**Trecho fornecido**
━━━━━━━━━━

Sucessor de Mano terá menos trabalho



Os números dão força para quem criticava o trabalho de Mano Menezes. Desempenho não mais do que regular, nenhuma vitória relevante contra as principais seleções do mundo e nenhum título (não se conta o do Superclássico das Américas, por razão óbvia).

Mas é inegável que Mano Menezes construiu alguma coisa desde o cenário de terra arrasada que encontrou. Veja bem: não havia nenhum rescaldo da outra copa. De filosofia, material humano, nada. (E isso não tem a ver com o trabalho de Dunga, que considerei ótimo).

Mano fez o trabalho sujo. Garimpou jogadores, errou, acertou e foi seguindo. Até chegar no ponto atual que era promissor. Isso mesmo!

━━━━━━━━━━

Trechos do conjunto de dados
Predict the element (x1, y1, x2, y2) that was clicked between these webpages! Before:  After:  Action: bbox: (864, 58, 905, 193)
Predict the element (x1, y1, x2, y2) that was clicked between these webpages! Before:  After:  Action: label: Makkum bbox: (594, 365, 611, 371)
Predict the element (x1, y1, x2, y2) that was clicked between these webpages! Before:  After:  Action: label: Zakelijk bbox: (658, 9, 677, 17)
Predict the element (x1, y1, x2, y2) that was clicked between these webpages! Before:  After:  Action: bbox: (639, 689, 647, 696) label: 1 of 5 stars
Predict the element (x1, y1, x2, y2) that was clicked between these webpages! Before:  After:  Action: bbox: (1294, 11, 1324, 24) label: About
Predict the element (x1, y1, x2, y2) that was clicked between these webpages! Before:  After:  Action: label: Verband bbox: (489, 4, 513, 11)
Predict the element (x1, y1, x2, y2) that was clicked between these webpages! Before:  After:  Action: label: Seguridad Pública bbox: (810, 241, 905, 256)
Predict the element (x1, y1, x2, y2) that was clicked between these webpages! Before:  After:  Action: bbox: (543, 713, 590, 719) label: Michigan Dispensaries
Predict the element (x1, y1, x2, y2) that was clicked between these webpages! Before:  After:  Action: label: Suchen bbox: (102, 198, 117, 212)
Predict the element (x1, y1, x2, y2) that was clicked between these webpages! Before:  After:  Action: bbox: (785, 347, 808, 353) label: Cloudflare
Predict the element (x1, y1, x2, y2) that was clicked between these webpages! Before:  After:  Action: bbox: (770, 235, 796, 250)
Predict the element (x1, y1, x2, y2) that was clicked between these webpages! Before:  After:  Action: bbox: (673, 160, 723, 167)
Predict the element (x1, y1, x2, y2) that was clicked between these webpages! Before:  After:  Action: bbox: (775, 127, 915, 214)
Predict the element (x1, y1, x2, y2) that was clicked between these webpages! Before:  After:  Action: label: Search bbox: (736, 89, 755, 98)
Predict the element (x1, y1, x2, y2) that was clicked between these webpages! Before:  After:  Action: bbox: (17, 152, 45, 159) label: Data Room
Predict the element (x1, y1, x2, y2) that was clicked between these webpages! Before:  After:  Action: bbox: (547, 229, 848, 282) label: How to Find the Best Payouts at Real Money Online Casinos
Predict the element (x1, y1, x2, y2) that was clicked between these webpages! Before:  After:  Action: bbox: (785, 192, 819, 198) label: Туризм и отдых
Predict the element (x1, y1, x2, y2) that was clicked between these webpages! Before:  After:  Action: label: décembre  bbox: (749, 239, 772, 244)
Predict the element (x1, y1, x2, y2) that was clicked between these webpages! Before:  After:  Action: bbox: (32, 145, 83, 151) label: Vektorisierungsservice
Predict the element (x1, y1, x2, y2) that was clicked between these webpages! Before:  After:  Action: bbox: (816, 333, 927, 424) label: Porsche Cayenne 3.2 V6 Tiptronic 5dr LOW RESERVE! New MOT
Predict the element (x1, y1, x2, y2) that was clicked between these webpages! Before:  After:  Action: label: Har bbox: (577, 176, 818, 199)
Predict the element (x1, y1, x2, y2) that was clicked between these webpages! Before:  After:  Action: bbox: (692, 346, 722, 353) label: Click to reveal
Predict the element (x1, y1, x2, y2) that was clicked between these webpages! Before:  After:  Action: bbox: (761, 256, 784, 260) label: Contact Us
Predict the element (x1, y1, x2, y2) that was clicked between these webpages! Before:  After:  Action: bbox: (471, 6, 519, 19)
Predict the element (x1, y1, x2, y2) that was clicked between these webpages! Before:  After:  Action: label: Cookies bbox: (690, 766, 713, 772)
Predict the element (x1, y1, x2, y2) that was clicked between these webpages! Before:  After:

━━━━━━━━━━

**Tarefas propostas**
1. Reproduza fielmente o trecho do texto sobre Mano Menezes que vai de "Os números dão" até "promissor. Isso mesmo!", incluindo os dois extremos.
2. Continue o texto sobre Mano Menezes a partir do ponto em que ele termina.

**Respostas em ordem**
1.
Os números dão força para quem criticava o trabalho de Mano Menezes. Desempenho não mais do que regular, nenhuma vitória relevante contra as principais seleções do mundo e nenhum título (não se conta o do Superclássico das Américas, por razão óbvia).

Mas é inegável que Mano Menezes construiu alguma coisa desde o cenário de terra arrasada que encontrou. Veja bem: não havia nenhum rescaldo da outra copa. De filosofia, material humano, nada. (E isso não tem a ver com o trabalho de Dunga, que considerei ótimo).

Mano fez o trabalho sujo. Garimpou jogadores, errou, acertou e foi seguindo. Até chegar no ponto atual que era promissor. Isso mesmo!

2.
O time tocava a bola, evitava a irritante ligação direta defesa/ataque que virou o esquema muitas vezes vencedor dos times brasileiros… enfim, o time começava a ficar agradável de se ver. Bem aos poucos.

Ainda faltavam testes contra adversários poderosos, ainda faltava muita coisa. Mas havia um caminho trilhado.

Se Mano não merecia ser o técnico quando foi chamado, na mesma medida não merecia ter saído depois do que construiu. O próximo técnico terá um trabalho menos árduo pela frente.